Q. 現在、お薬で治療中なのですが、ワクチンを接種しても大丈夫ですか?
A. 使用しているお薬の種類によっては、ワクチン接種が不可能、または注意が必要な場合があります。
基本的に、麻疹や風疹などの「生ワクチン」の接種は中止、または避けたほうが良いですが、インフルエンザワクチンは接種しても良いでしょう。
「感染症」は、多発性硬化症(MS)の発症や再燃のリスクとなることから、MS患者さんの健康維持や再発予防のためにも、基本的にはワクチンは接種しても良いと考えています1)。
しかし、MSの再発を防いで進行を抑えるお薬の中には、服用により免疫力が低下する可能性のあるものもあります。これらのお薬を服用している間は、ワクチン接種による感染症の発現リスクを考慮して、麻疹・風疹・水ぼうそう・おたふくかぜなどの「生ワクチン」の接種は中止、または避けたほうが良いと考えられます1)。
また、過去に水ぼうそうや帯状疱疹にかかったことがない方、または、これらの予防接種を受けたことがない方は、MSのお薬の服用を開始する前にワクチンの接種が勧められることもあります1)。

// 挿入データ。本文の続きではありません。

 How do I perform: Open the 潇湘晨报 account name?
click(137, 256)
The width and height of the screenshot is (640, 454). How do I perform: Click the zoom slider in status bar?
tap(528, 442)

ワクチン接種に関する詳細は、主治医にご相談ください。

インフルエンザ予防のためにも、手洗い・うがい、そしてワクチン接種も積極的に検討
一方、「不活化ワクチン」に関しては、MSのお薬を使用していても、接種は問題ないと私は考えています。特に季節性インフルエンザに関しては、感染とMS再発との関連性が示唆されているため、インフルエンザワクチンは接種したほうが良いと考えています1)。日頃から手洗い・うがいをしっかり行うとともに、ワクチン接種も積極的に検討されると良いでしょう。